> **Available records**
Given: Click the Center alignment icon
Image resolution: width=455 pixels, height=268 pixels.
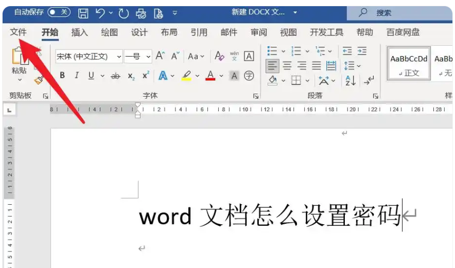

==

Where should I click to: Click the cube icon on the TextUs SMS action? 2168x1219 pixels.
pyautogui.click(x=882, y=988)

...

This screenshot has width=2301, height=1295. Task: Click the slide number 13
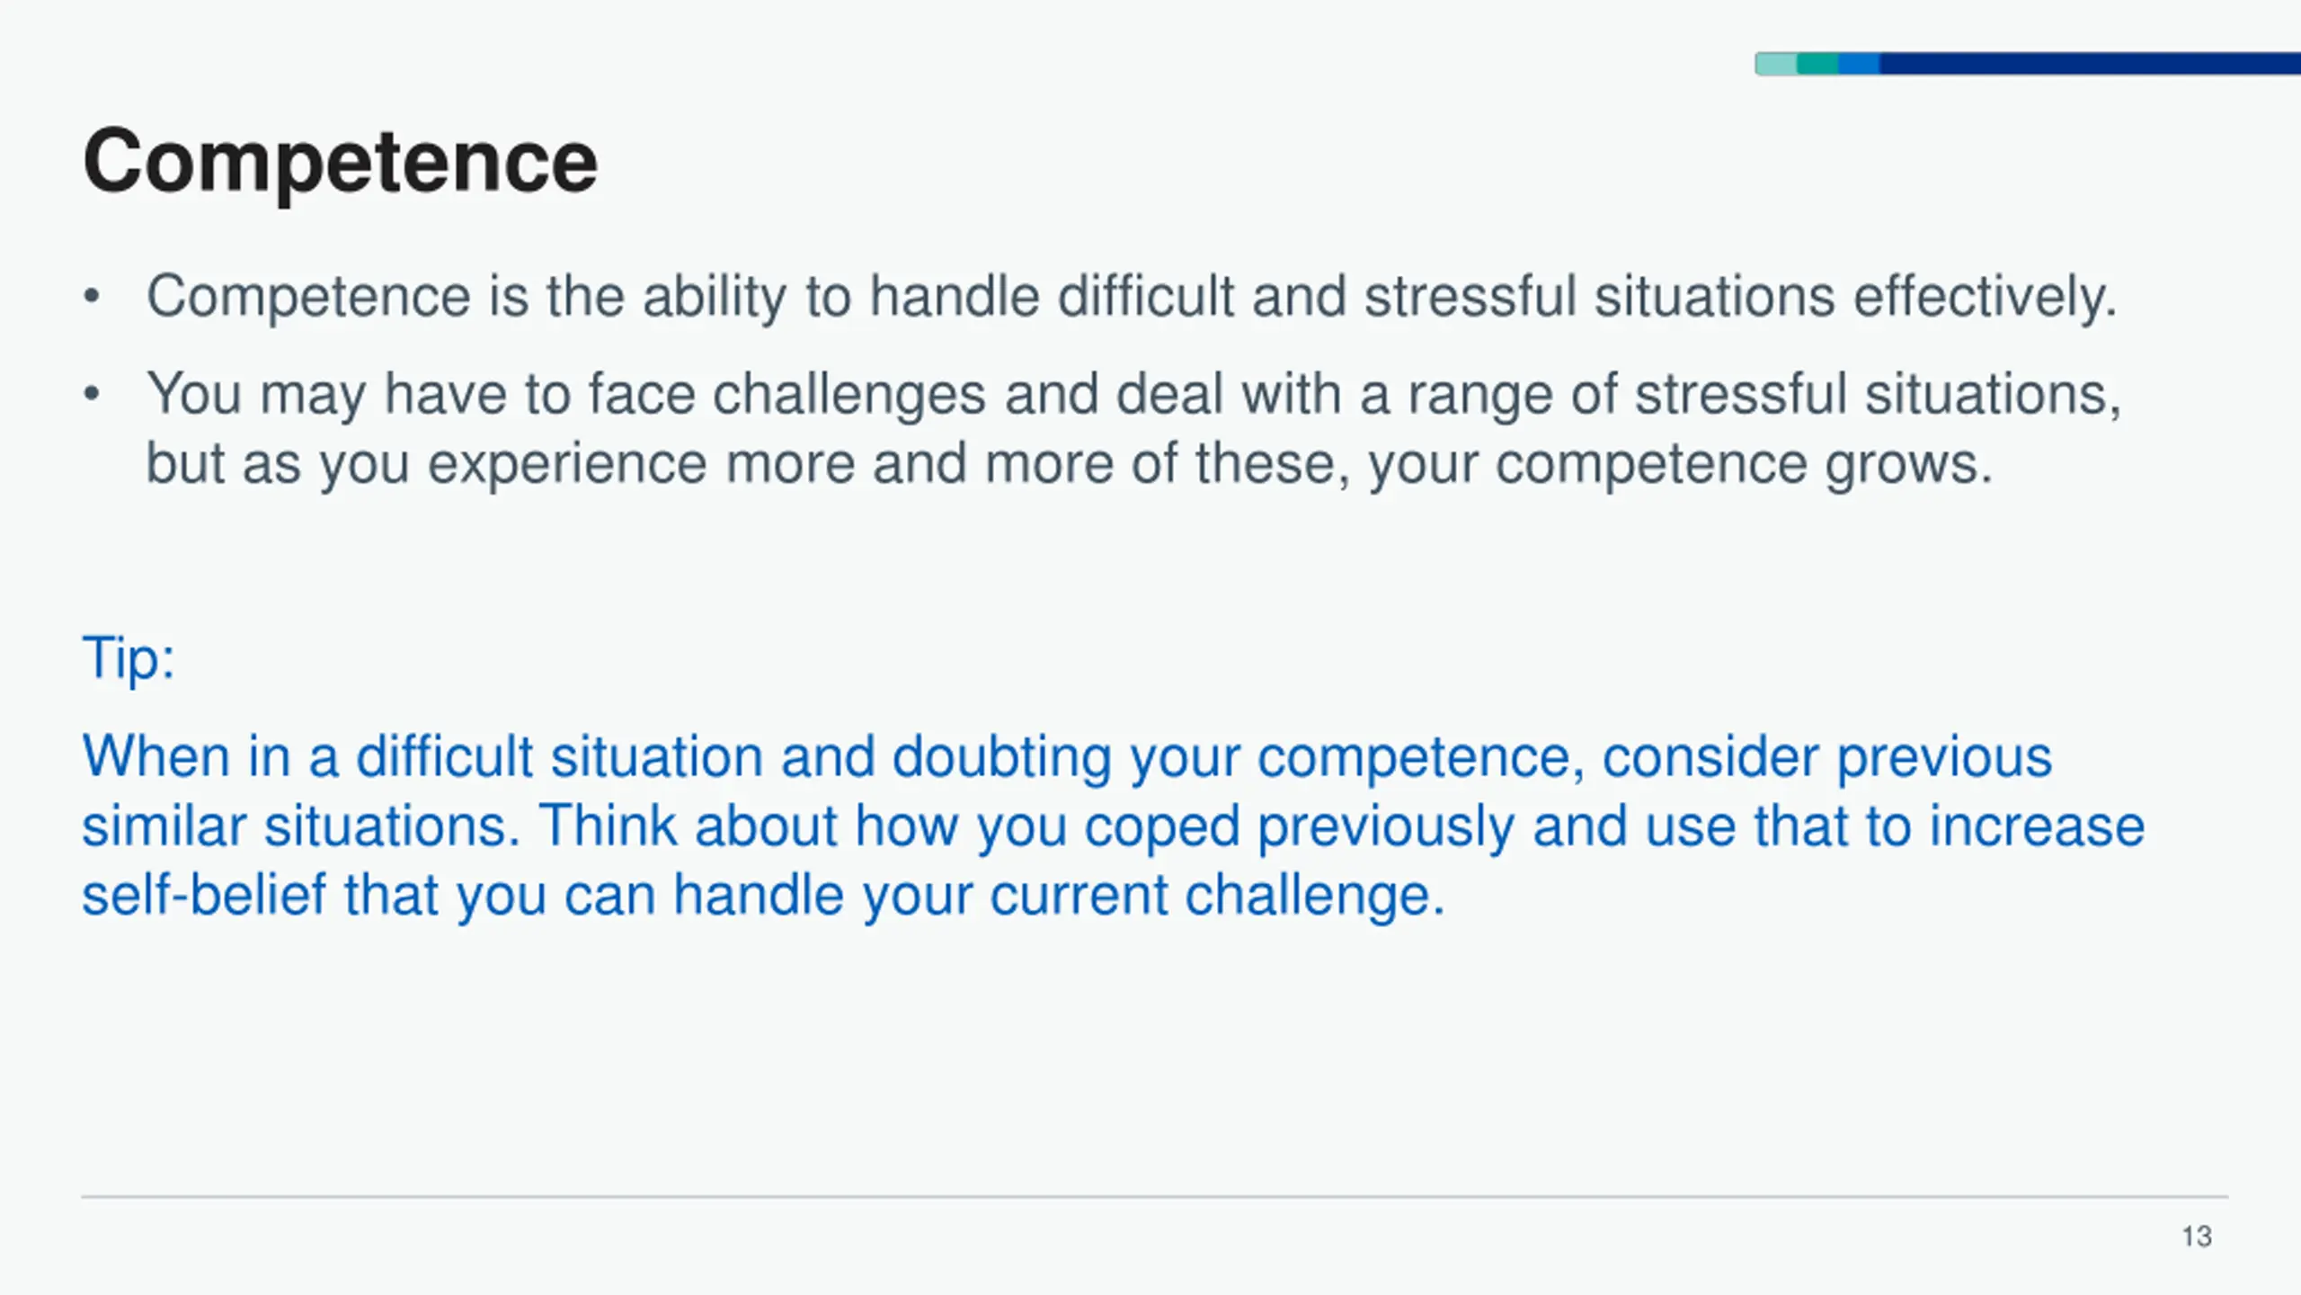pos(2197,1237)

> **Given exercise**
Put everything from the line containing "Where should I" down to the line containing "pyautogui.click(x=882, y=988)" into a numbered list, both lines included and blank lines left out.

> **Answer to this task**
1. Where should I click to: Click the cube icon on the TextUs SMS action? 2168x1219 pixels.
2. pyautogui.click(x=882, y=988)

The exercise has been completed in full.